The Value of Clinical Documentation Improvement

Healthcare is shifting its focus from volume to value, which essentially means placing emphasis on the quality of care. Quality health care should take precedence over anything else. Successful navigation of a value-based system will require all healthcare entities to become proficient in documentation and data analytics.The Centers for Medicare and Medicaid Services (CMS) and other regulatory agencies utilize coded data to assess performance and outcomes. Coded data is derived from clinical documentation provided during the patient encounter. Healthcare entities that will fare the best under the new value-based system will have an integrated clinical documentation program in place that facilitates an accurate depiction of each patient’s level of care, symptoms, diagnoses, treatment, and outcomes. Summarily, accurate clinical documentation supports correct coding, charge capture, billing, and reimbursement.

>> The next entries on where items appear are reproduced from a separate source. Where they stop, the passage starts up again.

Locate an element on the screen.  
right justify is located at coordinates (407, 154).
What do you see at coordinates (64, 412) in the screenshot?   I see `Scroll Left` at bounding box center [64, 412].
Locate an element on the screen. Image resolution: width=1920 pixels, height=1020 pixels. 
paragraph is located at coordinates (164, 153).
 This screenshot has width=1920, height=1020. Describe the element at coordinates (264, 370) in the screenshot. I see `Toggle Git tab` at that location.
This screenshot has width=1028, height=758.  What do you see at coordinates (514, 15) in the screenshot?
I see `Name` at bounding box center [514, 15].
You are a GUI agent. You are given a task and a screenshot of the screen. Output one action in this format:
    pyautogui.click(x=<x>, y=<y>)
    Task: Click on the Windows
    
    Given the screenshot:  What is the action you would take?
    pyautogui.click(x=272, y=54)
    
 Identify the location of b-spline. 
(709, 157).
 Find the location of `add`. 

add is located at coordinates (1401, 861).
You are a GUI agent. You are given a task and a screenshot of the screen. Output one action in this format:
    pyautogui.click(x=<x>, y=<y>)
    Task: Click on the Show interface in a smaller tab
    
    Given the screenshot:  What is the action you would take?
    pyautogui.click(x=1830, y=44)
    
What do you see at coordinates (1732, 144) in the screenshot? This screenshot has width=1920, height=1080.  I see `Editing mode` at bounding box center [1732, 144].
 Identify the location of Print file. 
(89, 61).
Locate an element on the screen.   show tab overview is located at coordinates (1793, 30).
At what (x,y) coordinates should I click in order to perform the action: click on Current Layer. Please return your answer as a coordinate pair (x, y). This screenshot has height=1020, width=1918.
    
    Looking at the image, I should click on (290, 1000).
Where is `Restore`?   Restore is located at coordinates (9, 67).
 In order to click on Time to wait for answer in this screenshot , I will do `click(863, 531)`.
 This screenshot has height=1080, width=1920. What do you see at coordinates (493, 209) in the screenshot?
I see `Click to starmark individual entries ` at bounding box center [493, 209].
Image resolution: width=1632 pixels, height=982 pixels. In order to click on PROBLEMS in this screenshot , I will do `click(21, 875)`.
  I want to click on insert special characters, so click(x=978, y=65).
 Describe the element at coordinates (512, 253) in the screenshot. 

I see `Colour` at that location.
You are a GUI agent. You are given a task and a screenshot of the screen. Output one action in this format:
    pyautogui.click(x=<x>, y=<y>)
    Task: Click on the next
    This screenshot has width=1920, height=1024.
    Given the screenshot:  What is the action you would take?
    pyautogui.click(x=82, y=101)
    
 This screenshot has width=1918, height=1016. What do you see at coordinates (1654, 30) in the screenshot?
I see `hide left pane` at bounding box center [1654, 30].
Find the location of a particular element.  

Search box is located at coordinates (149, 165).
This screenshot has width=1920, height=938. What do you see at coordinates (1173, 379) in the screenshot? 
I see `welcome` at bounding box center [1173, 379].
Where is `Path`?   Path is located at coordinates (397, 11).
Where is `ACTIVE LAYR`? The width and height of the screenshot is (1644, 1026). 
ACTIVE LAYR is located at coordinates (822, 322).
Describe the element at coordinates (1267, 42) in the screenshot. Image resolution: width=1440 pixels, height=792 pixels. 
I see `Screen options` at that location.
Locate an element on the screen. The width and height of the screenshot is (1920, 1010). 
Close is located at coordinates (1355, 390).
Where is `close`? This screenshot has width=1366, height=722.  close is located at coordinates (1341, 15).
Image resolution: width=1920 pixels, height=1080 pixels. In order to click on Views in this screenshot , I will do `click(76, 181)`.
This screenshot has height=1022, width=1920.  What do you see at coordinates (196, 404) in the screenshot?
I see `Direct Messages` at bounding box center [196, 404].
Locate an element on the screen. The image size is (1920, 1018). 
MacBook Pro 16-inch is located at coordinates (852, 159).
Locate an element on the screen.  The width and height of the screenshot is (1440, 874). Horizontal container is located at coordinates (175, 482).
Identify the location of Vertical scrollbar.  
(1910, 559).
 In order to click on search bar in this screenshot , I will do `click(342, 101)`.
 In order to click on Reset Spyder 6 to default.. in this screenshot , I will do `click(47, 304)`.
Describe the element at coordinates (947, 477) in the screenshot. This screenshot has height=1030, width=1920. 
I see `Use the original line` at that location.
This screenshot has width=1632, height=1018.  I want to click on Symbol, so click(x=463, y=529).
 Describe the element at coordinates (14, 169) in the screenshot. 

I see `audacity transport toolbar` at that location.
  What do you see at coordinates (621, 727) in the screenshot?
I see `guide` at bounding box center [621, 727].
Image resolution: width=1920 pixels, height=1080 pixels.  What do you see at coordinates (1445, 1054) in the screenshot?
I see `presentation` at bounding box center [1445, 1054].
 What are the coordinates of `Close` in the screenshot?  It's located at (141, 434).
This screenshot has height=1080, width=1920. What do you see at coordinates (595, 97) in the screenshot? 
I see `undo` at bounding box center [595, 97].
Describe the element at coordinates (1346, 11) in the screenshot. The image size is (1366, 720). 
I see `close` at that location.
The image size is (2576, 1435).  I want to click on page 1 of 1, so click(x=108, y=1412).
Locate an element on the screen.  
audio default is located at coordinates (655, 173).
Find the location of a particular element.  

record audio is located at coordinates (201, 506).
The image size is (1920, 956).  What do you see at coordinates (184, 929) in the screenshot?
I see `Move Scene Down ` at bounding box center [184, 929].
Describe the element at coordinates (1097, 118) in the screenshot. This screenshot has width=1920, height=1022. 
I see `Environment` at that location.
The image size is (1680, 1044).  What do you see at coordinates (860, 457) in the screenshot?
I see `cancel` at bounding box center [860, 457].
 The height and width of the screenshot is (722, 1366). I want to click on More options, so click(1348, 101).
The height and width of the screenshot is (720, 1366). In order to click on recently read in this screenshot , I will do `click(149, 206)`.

The result is that hospital and physician profiles will reflect the appropriate quality of care provided and support resources utilized. Clinical documentation improvement (CDI) initiatives are paramount to ensure the integrity of the data that will be used to assess performance and reimbursement. Consistent documentation improvement will require a CDI infrastructure that goes beyond the basic CDI concepts of documentation clarification and improved reimbursement. CDI programs that include all aspects of the patient continuum will be most effective. Quality must be the underlying goal and objective of CDI and must be communicated as such to the providers and the leadership team. Once quality of care becomes the focus of the CDI program, it will be easier to garner support and engage providers.

Following are the integral aspects of the initiative:

  • Develop an integrated CDI program that involves all areas that affect performance, such as physicians and other providers, case management, nursing, pharmacy, PT/OT/ST, and quality. An integrated approach will support data integrity by ensuring that the clinical information is complete and interpreted uniformly.
  • Establish mechanisms that engage physicians and provide non-intrusive documentation improvement support and education at the point of care. Physicians comply with CDI initiatives that occur while they are caring for the patient if the process does not directly interfere with patient care.
  • Create metrics that conform to clinical documentation best practices, but incorporate metrics that are rooted in quality.
  • Perform data analysis frequently, and regularly disseminate the information to the CDI team, leadership team, providers, and revenue cycle team.
  • Document and communicate all outcomes or information that impede quality during the patient encounter to allow for interventions that promote performance improvement and better outcomes.
  • Provide individual performance results to providers, patient care areas, clinical documentation specialists, and coders. These areas will be instrumental in improving documentation concerning malnutrition, complex pneumonia, and decubitus ulcers.
  • Assess coding quality and provide education to coders as needed. Ensure that coders and clinical documentation specialists receive joint education regularly, especially about coding updates and documentation principles. Engage physicians, dieticians, respiratory therapists, wound care and other areas to assist with education as necessary. Provide peer-to-peer physician education for physicians or providers that are detrimental to the documentation improvement program.
  • Lead the efforts to profile performance and quality of care by managing the quality and integrity of the data. Institute policies and procedures that govern the data that is used internally and externally. Data sources should be standardized, and the reporting and use of data should be identified and validated. Data integrity and reliability will solidify physician engagement and provide an accurate picture of the quality of care, resources used, and appropriate reimbursement.
  • Establish documentation templates and standardized definitions of clinical indicators. Templates, especially for EHR, will make it easier for providers to deliver appropriate documentation. The documentation improvement team should be allowed to assist with the design of documentation templates and EHR implementations and updates. Examine documentation for gaps in documentation and quality, and implement standardized documentation protocols to circumvent deficiencies that are related to insufficient documentation.
  • Celebrate successes and laud accomplishments! Own performance and quality of care. Don’t rely on outside entities to define the quality of care for your organizations. Use CDI initiatives to build a foundation of quality patient care that is insurmountable and unprecedented.

The value of clinical documentation programs in a value-based system has been raised astronomically, and it is crucial to delineating quality of care.